J.C. and Plaintiff had sex in Activity Room 4 that night. (Dkt. No. 76-10, at 3, 5; Dkt. No. 76-11, at 3). Plaintiff denies that anything physical happened between her and J.C. on October 16. (Dkt. No. 76-9, at 69–70). C. The October 17, 2017 Incident and Plaintiff’s Arrest 1. The Incident The parties have conflicting accounts of what happened on October 17, 2017. According to Plaintiff, early in her 2:00 p.m. to 10:00 p.m. shift, Defendant approached Plaintiff, appearing agitated, and asked her if she had “problems” or “issues” with Defendant. (Dkt. No. 76-9, at 46– 47, 136, 138–39; see also Dkt. No. 80-6, ¶ 7). Plaintiff responded that she had no problems with Defendant and that Plaintiff was “there to do [her] job.” (Dkt. No. 76-9, at 47). Defendant denies ever having a conversation with Plaintiff in which she confronted Plaintiff and asked if Plaintiff

had any problems with her. (Dkt. No. 76-8, at 45). The parties agree that Defendant was the Administrator-on-Duty at the YLA on October 17. (Dkt. No. 76-1, ¶ 4; Dkt. No. 80-1, ¶ 4).

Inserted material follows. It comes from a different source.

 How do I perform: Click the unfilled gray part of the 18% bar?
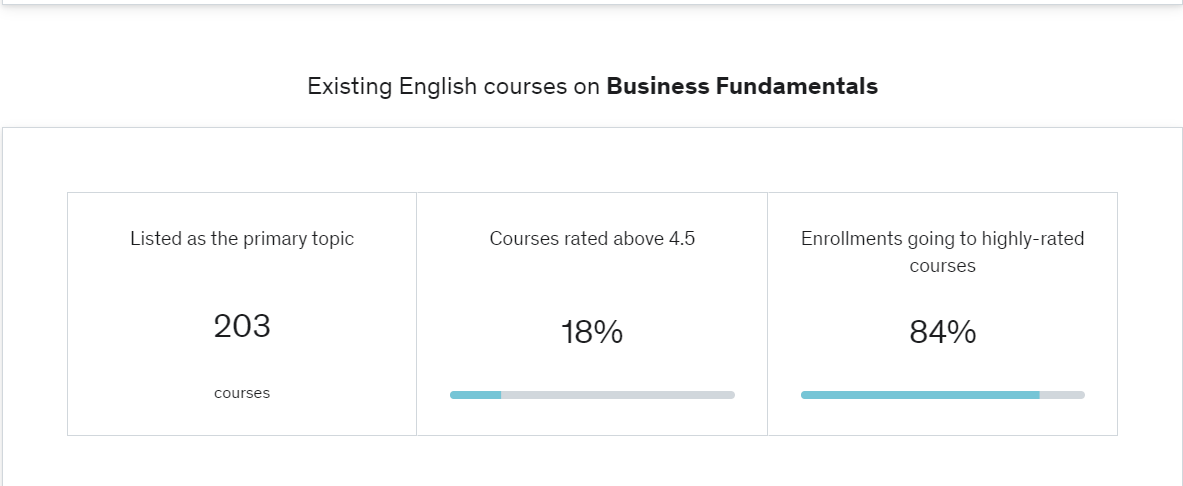click(618, 395)
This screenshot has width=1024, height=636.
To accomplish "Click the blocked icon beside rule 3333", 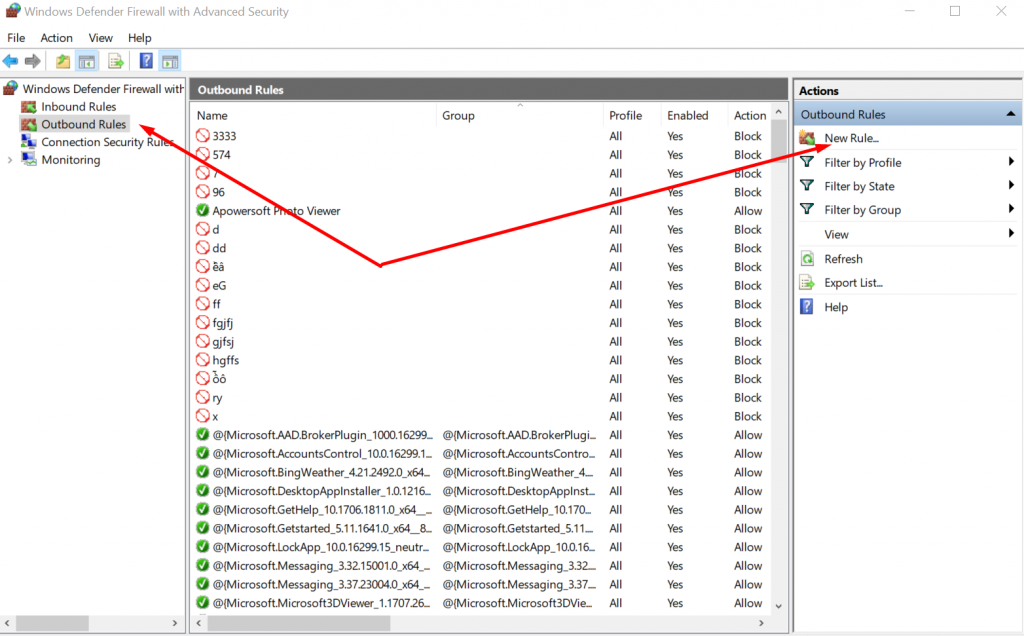I will 203,136.
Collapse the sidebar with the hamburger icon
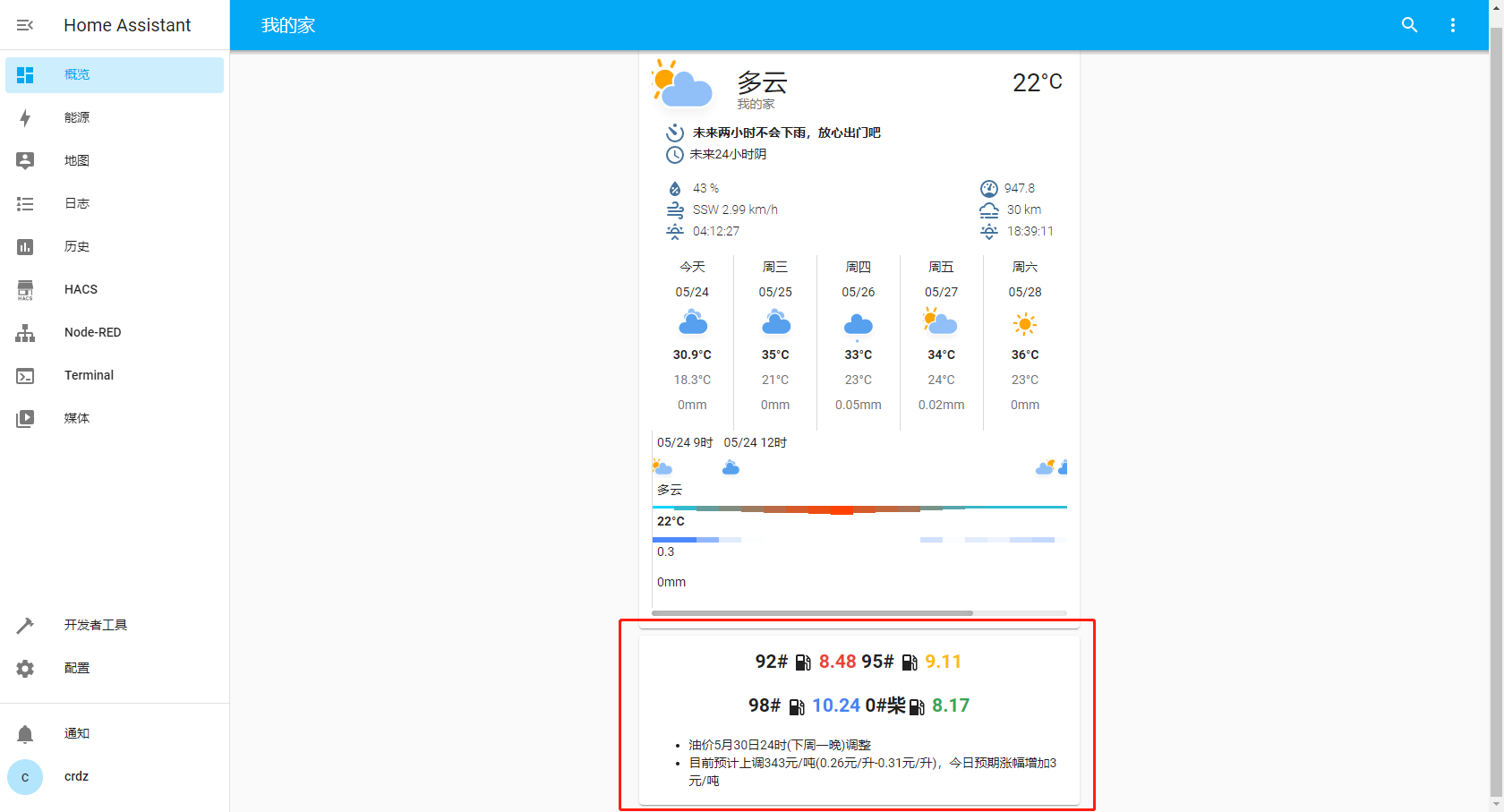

They also agree that J.C. and G.H. were in Plaintiff’s charge on that day. (Dkt. No. 76-1, ¶ 7; Dkt. No. 80-1, ¶ 7). While the parties do not dispute that Plaintiff took J.C. and G.H. to clean Activity Room 4 that evening, they do dispute who requested such cleaning. According to Plaintiff, Defendant called Plaintiff’s unit at approximately 8:45 p.m. and requested that Plaintiff take J.C. and G.H. to clean the Activity Room 4 bathrooms, which Defendant said were dirty. (Dkt. No. 76-9, at 70–71; Dkt. No. 80-6, ¶ 9). Plaintiff states that while it was “common for residents to go clean different areas of the facility,” it was “not common to do so this late in the evening after the final count of the day.” (Dkt. No. 80-6, ¶ 10). According to Defendant, however, J.C. approached her at some point to ask to clean the facility, and Plaintiff later called Defendant requesting to take J.C. and G.H. to clean the bathrooms. (Dkt. No. 76-8, at 67, 71, 75).